WORK INSTRUCTION.
Your copy should hold only the lines from the one with "The height and width of the screenshot is (403, 491)." to the one with "Given: Click the flat paddle tip of the crop", both included, each exactly as it stands below, with no pictures.

SUPPLIED RECORDS.
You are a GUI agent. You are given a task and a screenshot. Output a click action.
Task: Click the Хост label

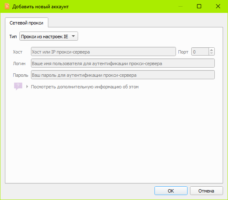click(x=18, y=52)
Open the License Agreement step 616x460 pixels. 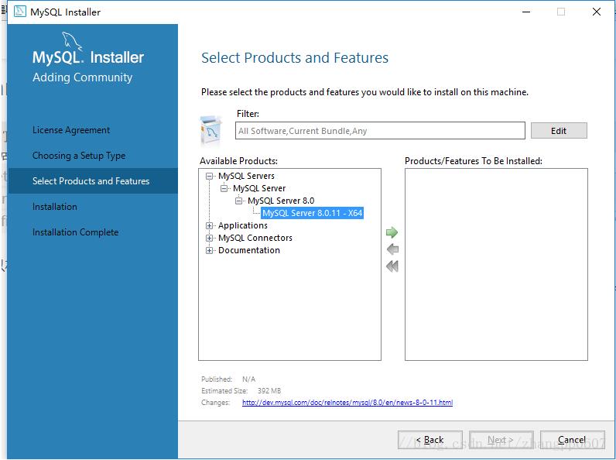(71, 130)
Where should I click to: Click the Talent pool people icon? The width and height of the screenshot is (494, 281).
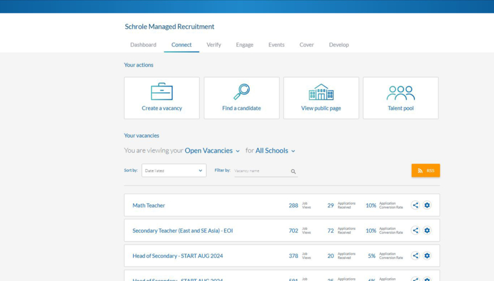pyautogui.click(x=401, y=92)
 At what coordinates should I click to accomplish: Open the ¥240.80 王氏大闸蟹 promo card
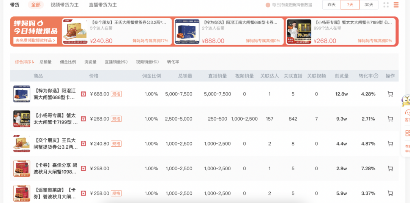(116, 32)
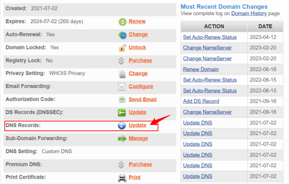Click the clock icon for Auto-Renewal

[122, 35]
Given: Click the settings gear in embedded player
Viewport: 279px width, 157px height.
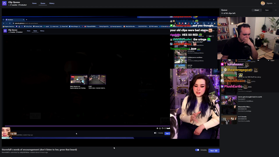Looking at the screenshot, I should coord(157,128).
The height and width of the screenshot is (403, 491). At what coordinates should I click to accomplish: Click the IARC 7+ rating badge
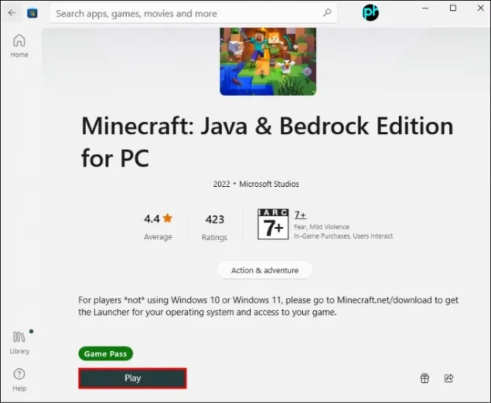pyautogui.click(x=273, y=224)
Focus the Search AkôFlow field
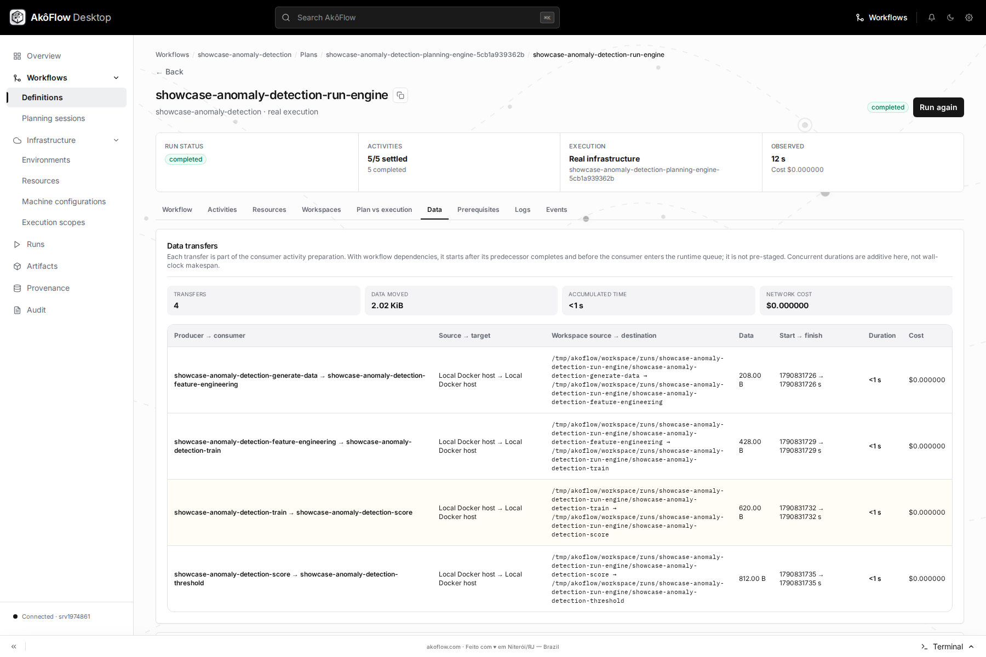986x657 pixels. pos(417,18)
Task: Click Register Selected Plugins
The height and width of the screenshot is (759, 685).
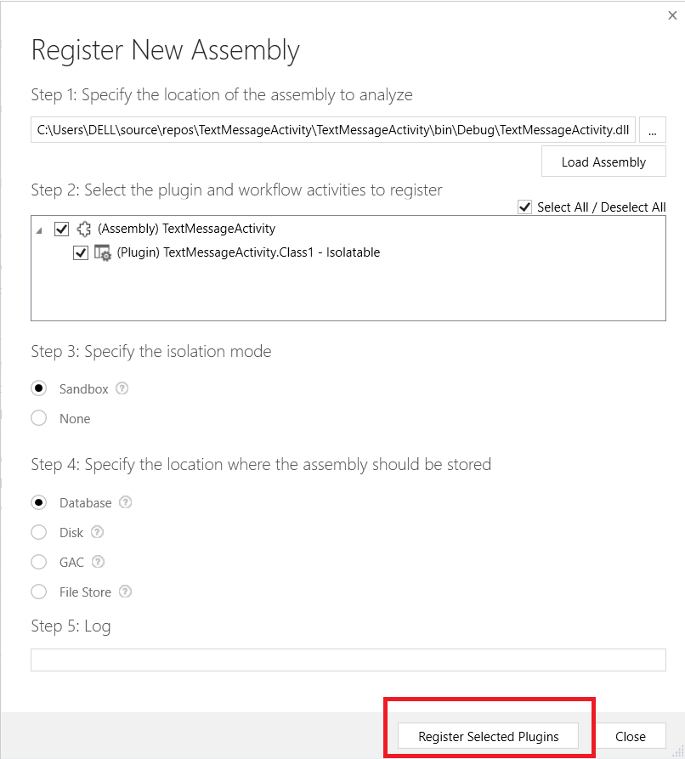Action: (488, 736)
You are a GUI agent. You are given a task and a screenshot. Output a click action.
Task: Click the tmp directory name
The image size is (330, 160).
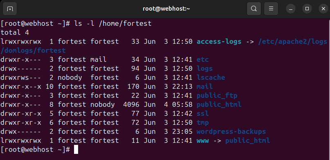(203, 122)
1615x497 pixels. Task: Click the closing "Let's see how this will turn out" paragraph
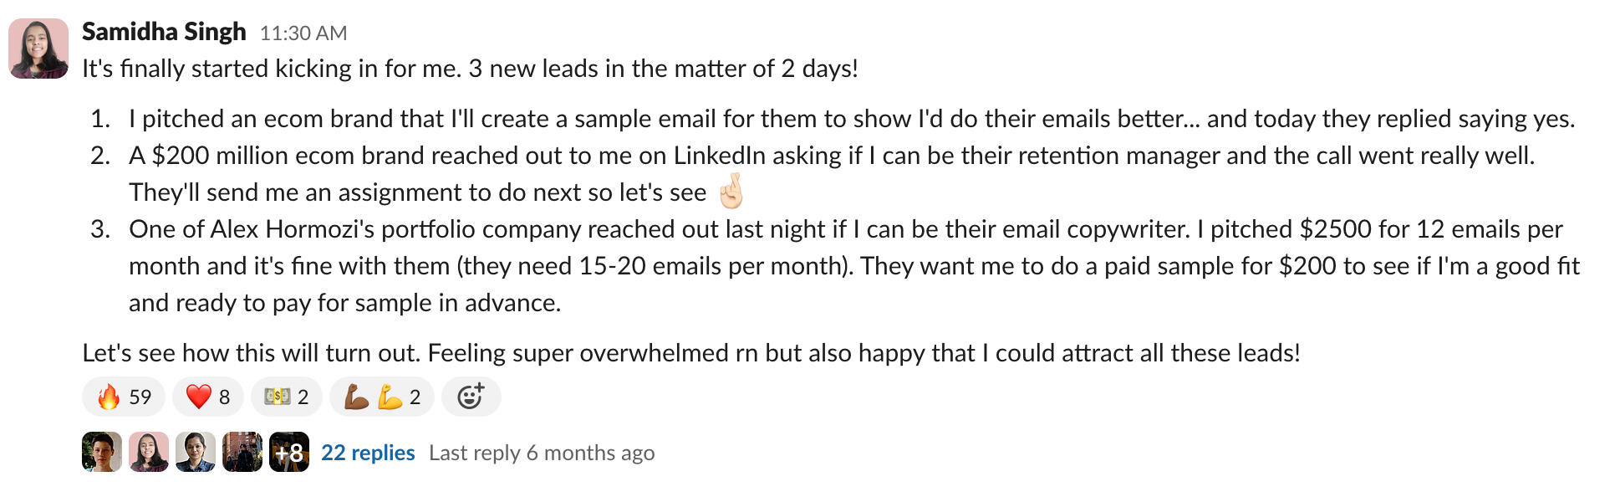690,353
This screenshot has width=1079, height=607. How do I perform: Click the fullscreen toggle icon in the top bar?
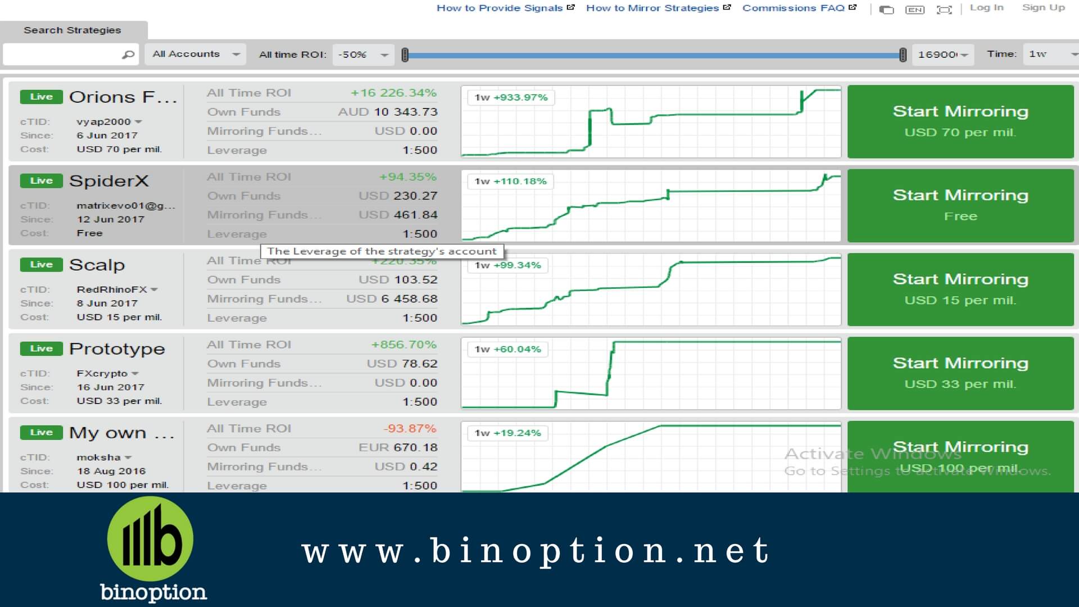click(944, 10)
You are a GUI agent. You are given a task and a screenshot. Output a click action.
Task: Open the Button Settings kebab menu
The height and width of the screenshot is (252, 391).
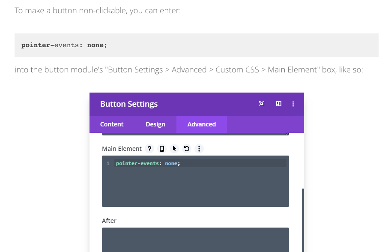click(293, 104)
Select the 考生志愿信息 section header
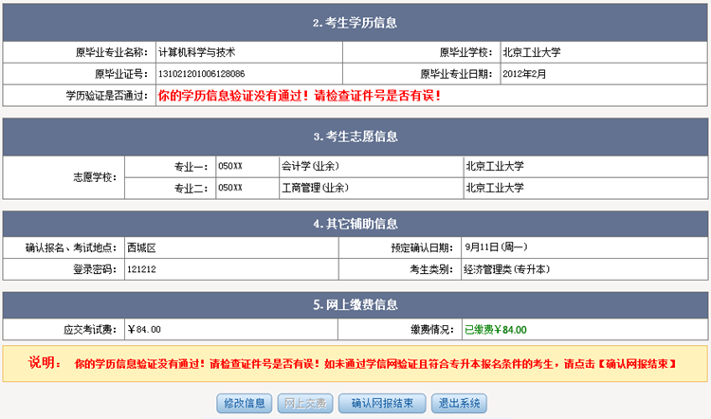The height and width of the screenshot is (419, 711). 355,137
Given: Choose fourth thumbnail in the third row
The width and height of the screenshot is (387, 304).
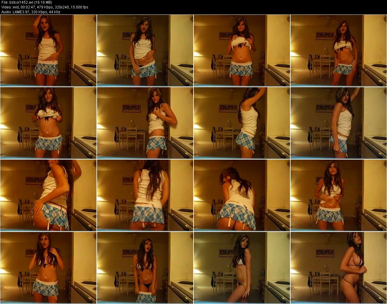Looking at the screenshot, I should pos(339,195).
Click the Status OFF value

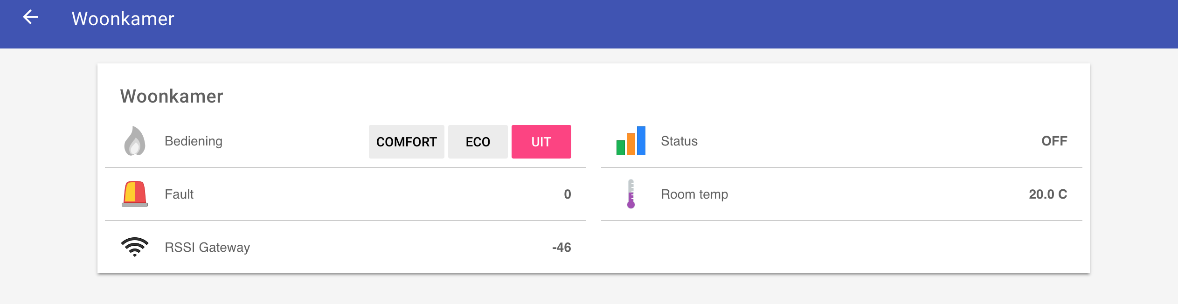pyautogui.click(x=1054, y=141)
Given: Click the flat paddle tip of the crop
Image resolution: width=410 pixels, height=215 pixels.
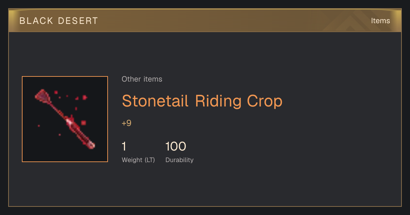Looking at the screenshot, I should [42, 96].
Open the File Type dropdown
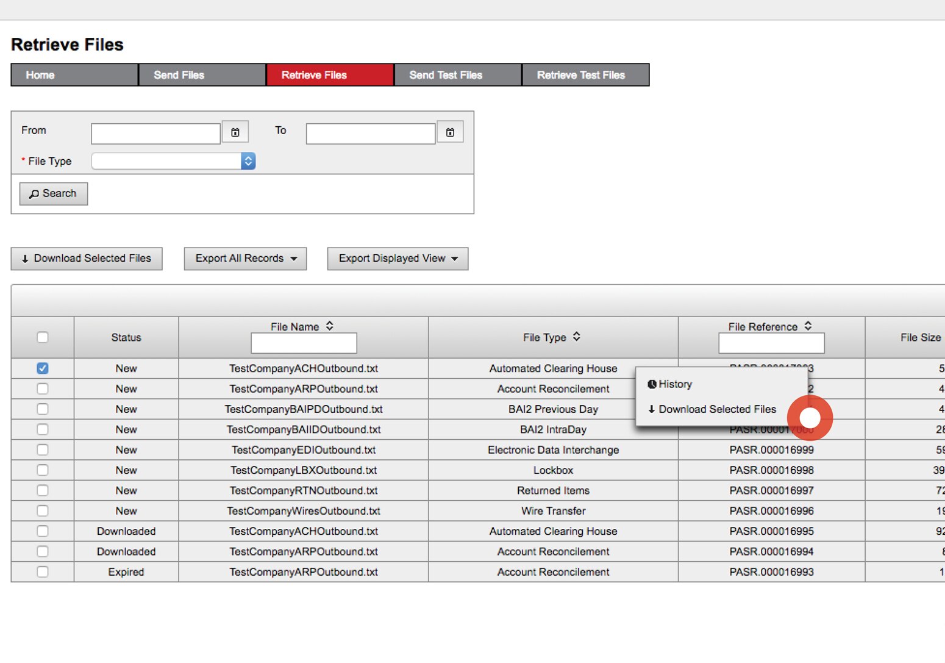The image size is (945, 663). pos(247,160)
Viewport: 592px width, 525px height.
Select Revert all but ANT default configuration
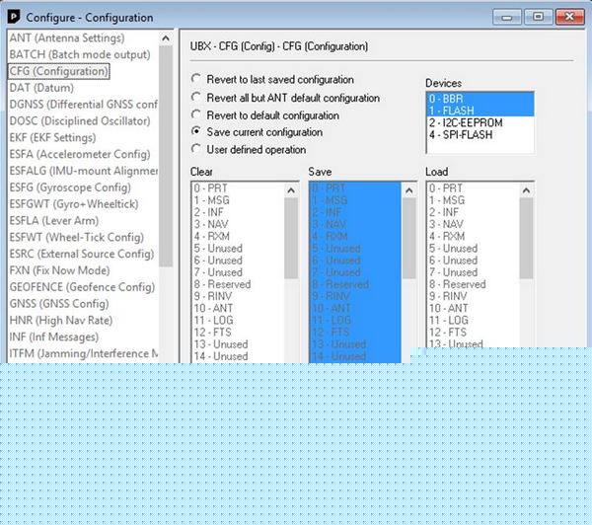pos(197,98)
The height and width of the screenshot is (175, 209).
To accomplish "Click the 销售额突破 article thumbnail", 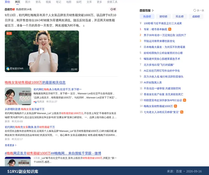I will [x=18, y=96].
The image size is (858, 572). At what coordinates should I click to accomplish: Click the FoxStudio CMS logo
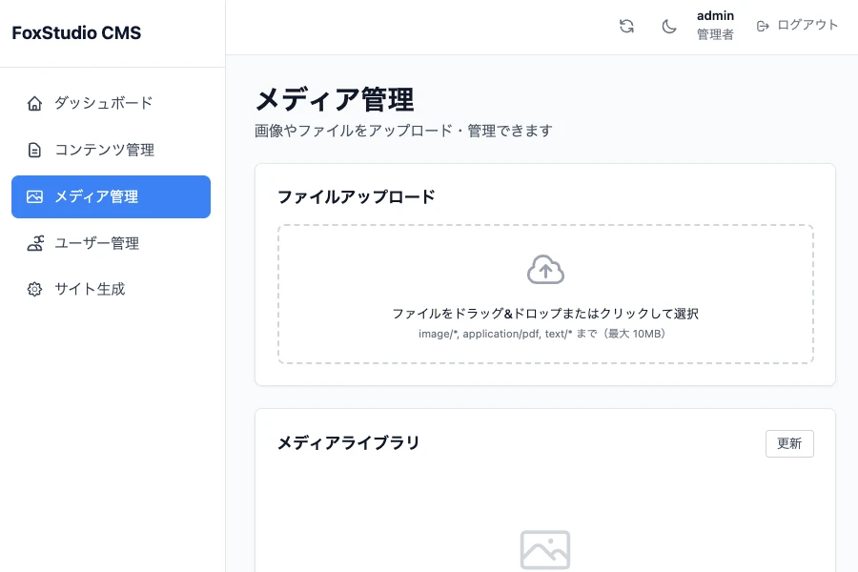pyautogui.click(x=75, y=32)
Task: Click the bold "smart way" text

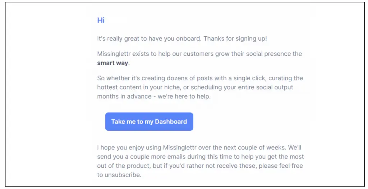Action: point(112,63)
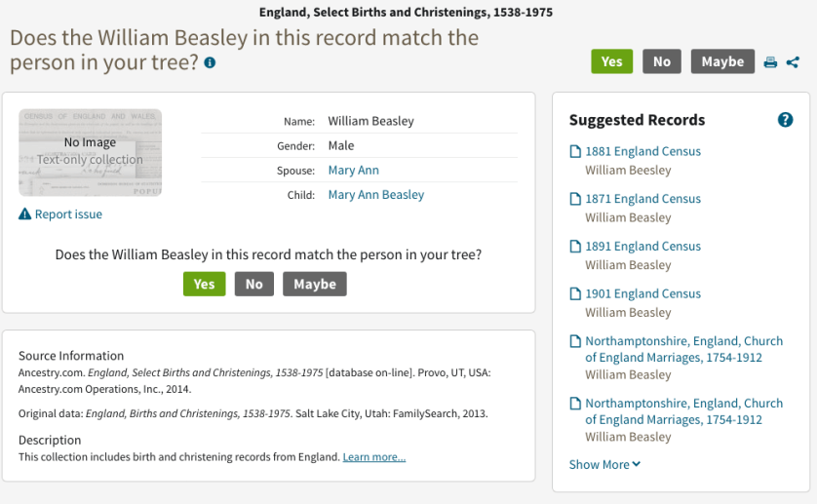Viewport: 817px width, 504px height.
Task: Expand Show More suggested records
Action: (604, 465)
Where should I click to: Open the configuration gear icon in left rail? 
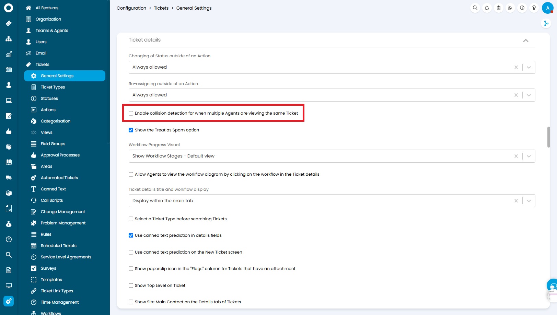coord(9,301)
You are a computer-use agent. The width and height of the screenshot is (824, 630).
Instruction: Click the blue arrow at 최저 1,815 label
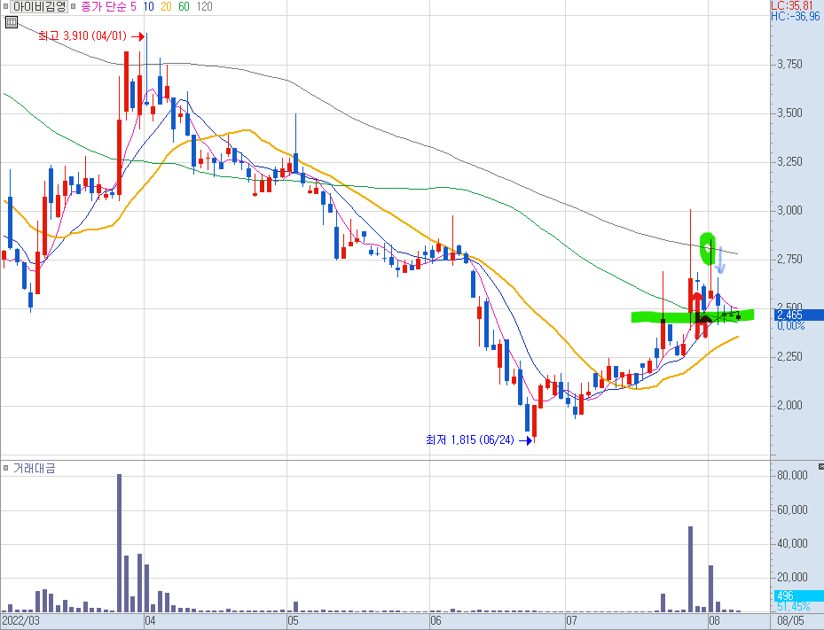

ANSWER TO THIS TASK.
The height and width of the screenshot is (403, 491). At what coordinates should I click to accomplish: Click the IARC 7+ rating badge
pyautogui.click(x=273, y=224)
Focus the Search AkôFlow field
986x657 pixels. pos(417,18)
Task: Click Register Selected Plugins
The height and width of the screenshot is (759, 685).
Action: (488, 736)
You are a GUI agent. You are given a task and a screenshot. Output a click action.
Task: Click the tmp directory name
The image size is (330, 160).
(203, 122)
1615x497 pixels. Task: Click the closing "Let's see how this will turn out" paragraph
690,353
This screenshot has width=1079, height=607. How do I perform: Click the fullscreen toggle icon in the top bar?
click(944, 10)
You are a GUI agent. You are given a task and a screenshot. Output a click action.
Task: Open the Button Settings kebab menu
The height and width of the screenshot is (252, 391).
click(293, 104)
Select the 考生志愿信息 section header
The height and width of the screenshot is (419, 711). 355,137
Given: Choose fourth thumbnail in the third row
The width and height of the screenshot is (387, 304).
Looking at the screenshot, I should pos(339,195).
Click the Status OFF value

pyautogui.click(x=1054, y=141)
Given: Click the flat paddle tip of the crop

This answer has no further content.